Neither Nya nor Salva are likely able to envision the changes coming in their lives. Clean water will bring changes to Nya’s life that are of a magnitude she cannot imagine. All she has ever known, in fact, all her family and villagers have ever known, is the structure of a life focused almost solely around procuring water. Nya and her people have lived a nomadic existence, moving to be near water. They have fought other tribes over water. Children have carried the responsibility of collecting water. Unclean water has made them sick, some gravely. There is hardly an aspect of Nya’s and the villagers’ lives that having access to clean water will not affect—health, family roles and responsibilities, agriculture, tribal relations, survival. The well will bring many changes, beyond the water. 

Salva’s life changes remarkably in the six years in Rochester as he slowly adjusts to a new life with a new family and welcomes the opportunity to learn English and to study business.

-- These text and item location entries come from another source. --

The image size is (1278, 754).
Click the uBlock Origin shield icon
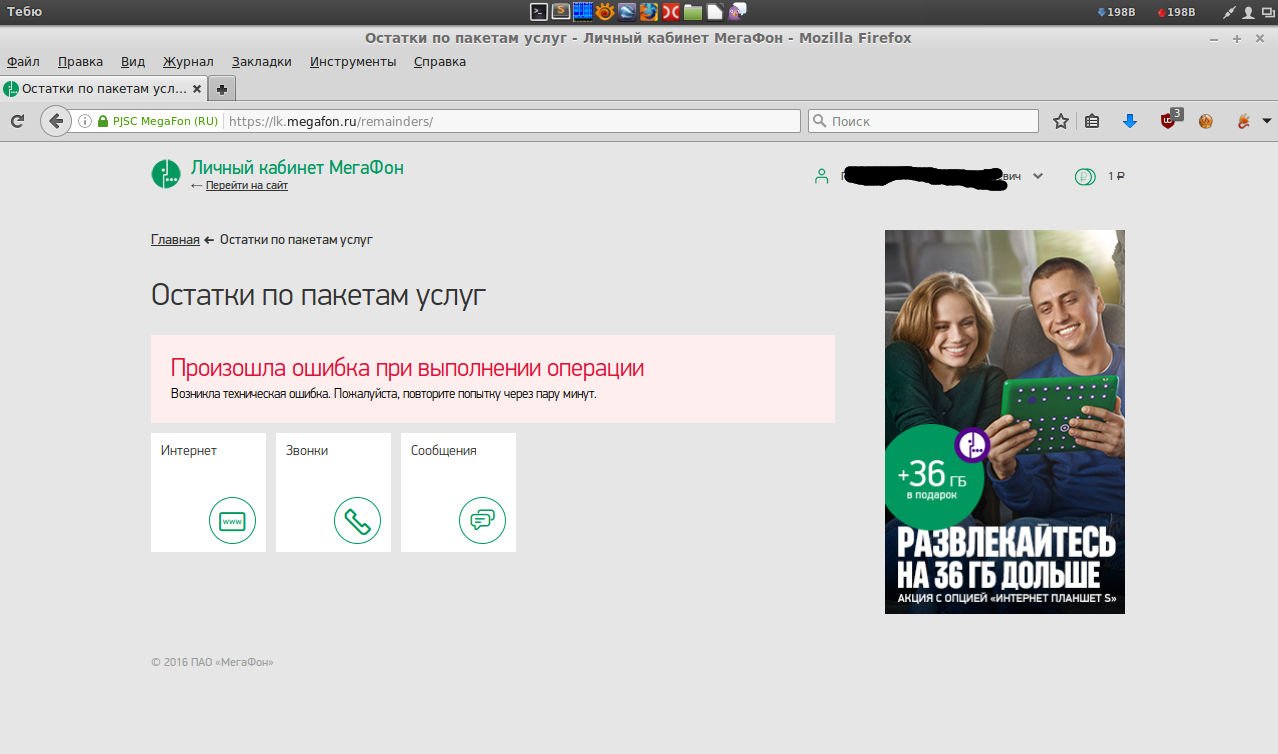pos(1168,121)
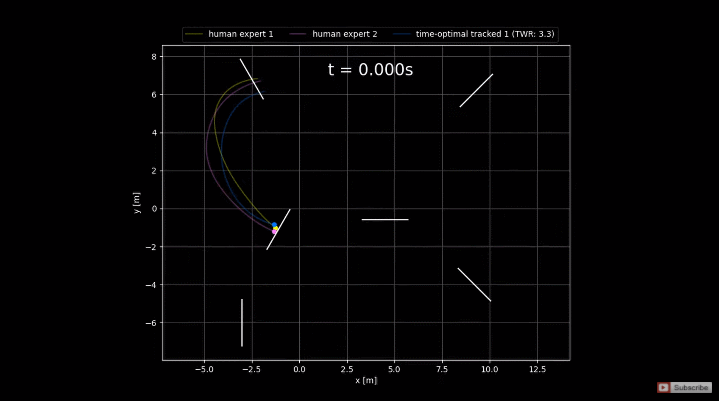This screenshot has width=719, height=401.
Task: Click the horizontal gate line near x=5
Action: point(385,220)
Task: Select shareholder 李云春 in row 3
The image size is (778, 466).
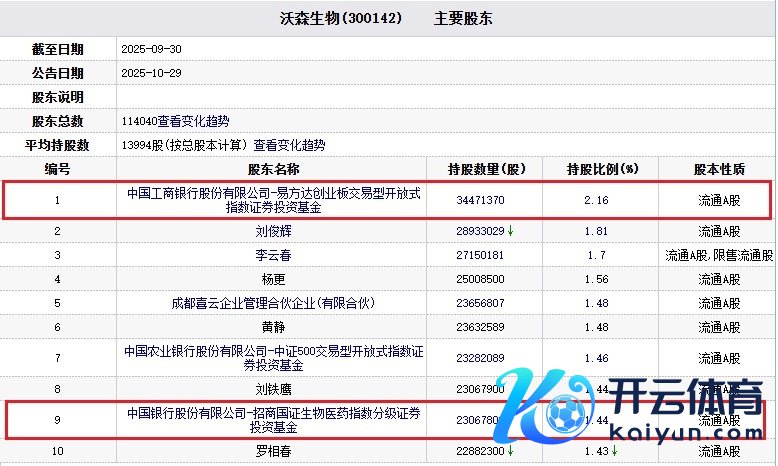Action: point(273,255)
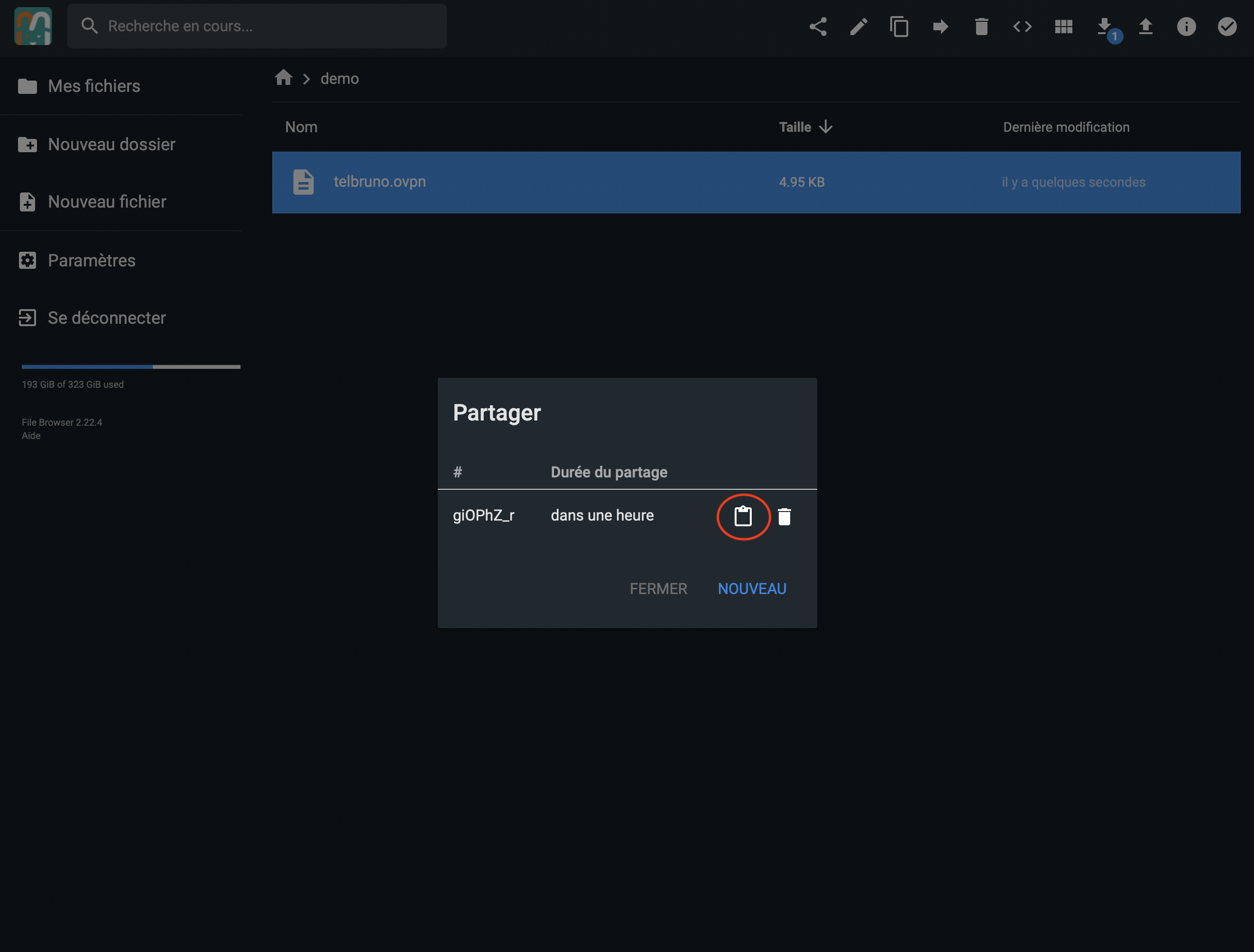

Perhaps this is change enough that Salva no longer has to spend his day-to-day life just trying to survive. But what is evolving in him is the desire to help others and a dream of returning to Sudan. Hope rises, once again, as a driving force in Salva’s life. When he opens the letter from his cousin, he must make a choice whether to hope or not. Years ago in the refugee camp, he had hoped that the woman in the orange scarf was his mother, and when he discovered that she wasn’t, he nearly surrendered to despair. Now, though, Salva is older, wiser, and realistic, but his hope still guides his choices. Once again, he chooses hope and travels to Sudan to find his father.